U.S. Air Force Lt. Col. Victor
Fehrenbach told MSNBC anchor Thomas Roberts on Friday that he did not
believe “Don't Ask, Don't Tell” would end.
Congress repealed last December the
1993 law that bans gay and bisexual troops from serving openly,
paving the way for the policy's end on Tuesday.
Buck McKeon, Joe Wilson seek delay in DADT repeal.)
The military has discharged more than
13,000 service members for violating the policy.
The Air Force moved to dismiss
Fehrenbach in 2008 after a civilian man accused him of sexual
assault. Within three weeks, Fehrenbach was cleared of the sexual
assault allegation, but the military continued to investigate whether
to discharge the highly-decorated flight officer.
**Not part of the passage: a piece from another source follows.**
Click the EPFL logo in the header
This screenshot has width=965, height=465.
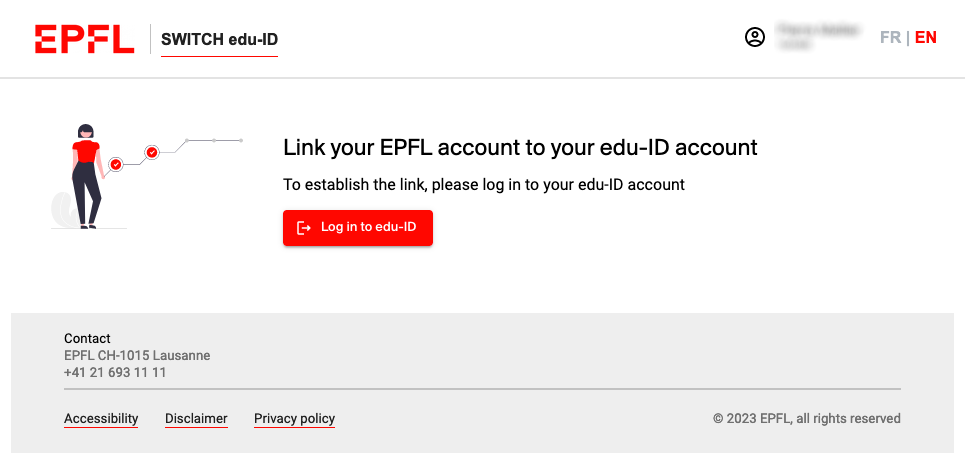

He retired from the
Air Force two weeks ago.
During an appearance on MSNBC to
discuss the September 20 HBO premiere of the documentary The
Strange History of 'Don't Ask, Don't Tell,' Fehrenbach, who is
featured in the film, said next Tuesday means the most to him
“because I know finally it's over for everyone.”
“I never imagined when this ordeal
began for me personally three years ago that I would ever see this
day. I couldn't be happier. And I especially couldn't be happier
for the service members that will continue to serve,” he added.